Благотворительность оказалась прекрасным способом выпустить пар для всех, кто не обделен общественным темпераментом. Поскольку политическая активность в нашей стране не приветствуется, каждый из тех, кто не имеет смелости сесть в тюрьму или возможности уехать за границу, отдается волонтерской деятельности. Мы утешаемся теорией малых дел, хотя понимаем, что это иллюзия. Может даже показаться, что государство своим давлением подпитывает благотворительность. Неслучайно в нее уходят очень талантливые люди. Актеры, режиссеры, публичные интеллектуалы. Журналисты, которые попросту не могут состояться в своей области, — на телеканалах, в журналах и газетах. Эти люди работают в благотворительных фондах. Пишут истории, пресс-релизы, рассказывают о том, что они делают. Отчасти и в этом причина успеха многих благотворительных инициатив. В распоряжении благотворительных фондов оказалось очень много профессиональных и талантливых людей. Если бы не давление на свободу слова, то у фондов никогда бы не было такого количества активистов. На волне благотворительности снимаются фильмы, монтируются ролики, создаются издания. Как, например, газета социальной информации «Такие дела», которую сначала возглавлял Андрей Лошак, а сейчас — Валерий Панюшкин. Если бы не действия государства, то как смогли бы «Такие дела» набрать себе такие кадры? Если смотреть на вещи оптимистически, то противодействие государства может и помогать.
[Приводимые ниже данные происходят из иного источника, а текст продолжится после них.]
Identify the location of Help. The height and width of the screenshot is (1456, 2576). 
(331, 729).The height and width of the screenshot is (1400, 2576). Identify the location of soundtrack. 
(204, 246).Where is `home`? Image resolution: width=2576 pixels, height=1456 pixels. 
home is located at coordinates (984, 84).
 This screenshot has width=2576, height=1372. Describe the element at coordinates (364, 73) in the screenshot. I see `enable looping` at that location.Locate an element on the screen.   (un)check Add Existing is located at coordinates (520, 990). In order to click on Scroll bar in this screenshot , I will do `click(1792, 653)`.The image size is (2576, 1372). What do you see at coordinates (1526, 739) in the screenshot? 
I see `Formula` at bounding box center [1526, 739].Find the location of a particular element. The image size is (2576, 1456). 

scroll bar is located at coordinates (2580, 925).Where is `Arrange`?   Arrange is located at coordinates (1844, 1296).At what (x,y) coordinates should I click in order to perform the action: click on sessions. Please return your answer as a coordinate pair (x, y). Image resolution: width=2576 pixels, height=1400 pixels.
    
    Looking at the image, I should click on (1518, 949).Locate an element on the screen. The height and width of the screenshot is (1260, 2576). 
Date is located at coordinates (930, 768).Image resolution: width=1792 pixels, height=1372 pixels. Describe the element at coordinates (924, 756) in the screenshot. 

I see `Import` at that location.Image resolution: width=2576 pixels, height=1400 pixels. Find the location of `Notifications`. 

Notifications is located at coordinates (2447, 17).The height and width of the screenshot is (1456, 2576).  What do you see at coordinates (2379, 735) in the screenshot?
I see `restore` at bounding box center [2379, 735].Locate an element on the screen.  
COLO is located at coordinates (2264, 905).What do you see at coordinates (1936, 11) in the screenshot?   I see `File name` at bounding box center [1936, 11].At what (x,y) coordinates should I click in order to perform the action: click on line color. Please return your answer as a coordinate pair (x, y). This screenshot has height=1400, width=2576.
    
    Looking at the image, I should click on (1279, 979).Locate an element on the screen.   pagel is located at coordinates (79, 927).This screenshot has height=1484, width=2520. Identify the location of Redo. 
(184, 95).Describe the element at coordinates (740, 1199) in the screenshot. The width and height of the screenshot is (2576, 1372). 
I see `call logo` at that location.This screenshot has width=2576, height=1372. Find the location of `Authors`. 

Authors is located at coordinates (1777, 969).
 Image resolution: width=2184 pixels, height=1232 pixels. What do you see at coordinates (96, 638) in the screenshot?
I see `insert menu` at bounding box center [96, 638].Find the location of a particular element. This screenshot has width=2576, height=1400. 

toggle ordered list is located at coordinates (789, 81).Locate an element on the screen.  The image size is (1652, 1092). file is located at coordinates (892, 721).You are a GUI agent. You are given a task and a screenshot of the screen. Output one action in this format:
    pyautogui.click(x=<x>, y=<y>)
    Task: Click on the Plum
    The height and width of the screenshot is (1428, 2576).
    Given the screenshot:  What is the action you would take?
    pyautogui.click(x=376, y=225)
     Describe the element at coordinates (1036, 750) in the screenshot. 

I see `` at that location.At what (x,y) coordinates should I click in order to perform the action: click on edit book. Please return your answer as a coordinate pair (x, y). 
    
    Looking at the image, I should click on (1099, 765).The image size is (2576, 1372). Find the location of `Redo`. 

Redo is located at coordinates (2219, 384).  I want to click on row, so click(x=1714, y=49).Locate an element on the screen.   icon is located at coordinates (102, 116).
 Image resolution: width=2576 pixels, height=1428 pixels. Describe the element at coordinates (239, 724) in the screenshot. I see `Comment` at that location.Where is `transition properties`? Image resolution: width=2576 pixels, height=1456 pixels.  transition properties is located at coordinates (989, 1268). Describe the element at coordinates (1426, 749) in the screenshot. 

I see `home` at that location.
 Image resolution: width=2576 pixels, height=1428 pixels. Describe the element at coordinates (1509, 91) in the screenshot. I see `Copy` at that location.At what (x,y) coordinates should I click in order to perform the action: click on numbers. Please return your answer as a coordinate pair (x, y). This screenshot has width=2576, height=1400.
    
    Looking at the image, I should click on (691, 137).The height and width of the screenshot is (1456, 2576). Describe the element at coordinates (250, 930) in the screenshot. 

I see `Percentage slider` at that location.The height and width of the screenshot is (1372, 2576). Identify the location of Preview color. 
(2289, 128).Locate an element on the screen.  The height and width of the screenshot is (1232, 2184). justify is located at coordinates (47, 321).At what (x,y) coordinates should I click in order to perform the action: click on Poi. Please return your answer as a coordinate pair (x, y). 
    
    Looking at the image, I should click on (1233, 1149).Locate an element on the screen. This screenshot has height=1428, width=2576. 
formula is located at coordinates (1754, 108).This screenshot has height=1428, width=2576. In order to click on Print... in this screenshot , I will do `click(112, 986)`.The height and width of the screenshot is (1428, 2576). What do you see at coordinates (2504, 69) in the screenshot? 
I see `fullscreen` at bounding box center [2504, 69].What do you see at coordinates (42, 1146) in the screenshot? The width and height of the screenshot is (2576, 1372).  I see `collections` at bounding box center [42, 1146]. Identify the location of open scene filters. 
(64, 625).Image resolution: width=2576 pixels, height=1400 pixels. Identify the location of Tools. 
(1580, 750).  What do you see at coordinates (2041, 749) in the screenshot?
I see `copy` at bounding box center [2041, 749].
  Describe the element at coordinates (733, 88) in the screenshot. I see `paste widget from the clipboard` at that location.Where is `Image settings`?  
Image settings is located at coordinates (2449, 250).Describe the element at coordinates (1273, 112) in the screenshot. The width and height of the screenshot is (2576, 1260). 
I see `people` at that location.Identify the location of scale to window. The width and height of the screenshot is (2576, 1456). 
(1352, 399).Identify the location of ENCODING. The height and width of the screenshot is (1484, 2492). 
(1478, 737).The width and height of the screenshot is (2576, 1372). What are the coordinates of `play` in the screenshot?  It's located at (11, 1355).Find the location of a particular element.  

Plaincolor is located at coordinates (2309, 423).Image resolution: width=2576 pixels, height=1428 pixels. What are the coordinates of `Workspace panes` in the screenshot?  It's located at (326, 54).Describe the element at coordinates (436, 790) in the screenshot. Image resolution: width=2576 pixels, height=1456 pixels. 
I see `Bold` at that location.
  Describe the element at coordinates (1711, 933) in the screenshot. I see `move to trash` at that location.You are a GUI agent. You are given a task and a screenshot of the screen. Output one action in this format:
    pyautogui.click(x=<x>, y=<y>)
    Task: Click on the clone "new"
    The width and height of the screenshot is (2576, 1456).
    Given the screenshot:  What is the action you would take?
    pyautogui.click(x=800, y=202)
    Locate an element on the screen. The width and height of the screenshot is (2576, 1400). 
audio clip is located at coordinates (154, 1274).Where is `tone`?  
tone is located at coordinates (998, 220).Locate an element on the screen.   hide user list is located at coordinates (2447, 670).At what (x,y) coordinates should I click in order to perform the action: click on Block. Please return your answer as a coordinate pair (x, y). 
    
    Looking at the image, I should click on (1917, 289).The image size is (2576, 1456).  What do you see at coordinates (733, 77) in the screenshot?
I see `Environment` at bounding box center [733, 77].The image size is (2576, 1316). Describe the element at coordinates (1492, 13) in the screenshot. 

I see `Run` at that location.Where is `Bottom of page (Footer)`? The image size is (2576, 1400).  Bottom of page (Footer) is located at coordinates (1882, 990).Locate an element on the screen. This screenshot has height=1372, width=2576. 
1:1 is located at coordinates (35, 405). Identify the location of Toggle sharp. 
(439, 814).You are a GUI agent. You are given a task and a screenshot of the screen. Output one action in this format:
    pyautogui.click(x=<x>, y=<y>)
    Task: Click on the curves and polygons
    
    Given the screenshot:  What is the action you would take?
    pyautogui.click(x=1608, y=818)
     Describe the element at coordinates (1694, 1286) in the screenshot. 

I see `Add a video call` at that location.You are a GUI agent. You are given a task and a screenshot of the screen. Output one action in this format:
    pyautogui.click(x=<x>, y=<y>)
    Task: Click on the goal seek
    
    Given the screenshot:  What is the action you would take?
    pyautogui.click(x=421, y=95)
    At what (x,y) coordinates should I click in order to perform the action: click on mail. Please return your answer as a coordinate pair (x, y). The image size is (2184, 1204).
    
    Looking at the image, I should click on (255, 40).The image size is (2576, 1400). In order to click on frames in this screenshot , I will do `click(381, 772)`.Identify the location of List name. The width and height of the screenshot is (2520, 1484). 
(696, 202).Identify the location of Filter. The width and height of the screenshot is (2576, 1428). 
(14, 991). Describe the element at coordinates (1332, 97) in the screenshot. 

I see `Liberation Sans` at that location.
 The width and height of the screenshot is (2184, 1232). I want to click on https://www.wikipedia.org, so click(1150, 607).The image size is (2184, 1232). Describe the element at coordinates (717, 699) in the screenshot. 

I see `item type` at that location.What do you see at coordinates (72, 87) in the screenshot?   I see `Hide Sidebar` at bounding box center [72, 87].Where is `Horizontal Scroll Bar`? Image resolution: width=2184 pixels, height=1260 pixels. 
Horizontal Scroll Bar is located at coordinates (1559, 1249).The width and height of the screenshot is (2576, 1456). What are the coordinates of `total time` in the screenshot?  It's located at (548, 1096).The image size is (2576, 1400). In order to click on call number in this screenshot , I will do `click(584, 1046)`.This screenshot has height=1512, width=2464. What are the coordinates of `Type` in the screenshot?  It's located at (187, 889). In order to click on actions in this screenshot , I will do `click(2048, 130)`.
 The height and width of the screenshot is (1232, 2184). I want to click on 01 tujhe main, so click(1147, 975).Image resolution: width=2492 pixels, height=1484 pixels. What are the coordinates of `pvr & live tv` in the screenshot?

Сердечная мышца общества постепенно тренируется. Люди в России учатся эмпатии, учатся состраданию. Но до сих пор нам везло. Мы чудом просвистели мимо законодательства, максимально ужесточающего деятельность НКО. Как только государству это станет нужно, любую неформатную деятельность быстро прикроют. И Люба Аркус будет сидеть одна с аутистами, Чулпан Хаматова — с онкологическими больными, а Ксения Раппопорт — рассказывать сказки детям-бабочкам. Пока нас терпят. Нам позволяют. Мы все время что-то просим, но находимся на своем месте до той поры, пока мы еще чем-то полезны государству. То, как на прямой линии президент три раза отмахивался от вопроса про реанимацию, — показательно: в прямом эфире перед гигантской аудиторией, после того как вопрос был задан народным артистом и народным любимцем Константином Хабенским! Этот и другой (про доступность аппаратов искусственной вентиляции легких на дому) президент взял и отфутболил. И только потом, после волны возмущения, Путин дал указание разобраться. В общем, все хрупко. Самой власти очень хочется, чтобы каждый скворечник вешали в парке после согласования, а внизу прибивали табличку: «Установлен благодаря “Единой России”». А смириться с тем, что люди сами по себе добрые и сострадательные и что табличка под скворечником не сделает скворечник ни лучше, ни посещаемей, наш дракон не может. Увы.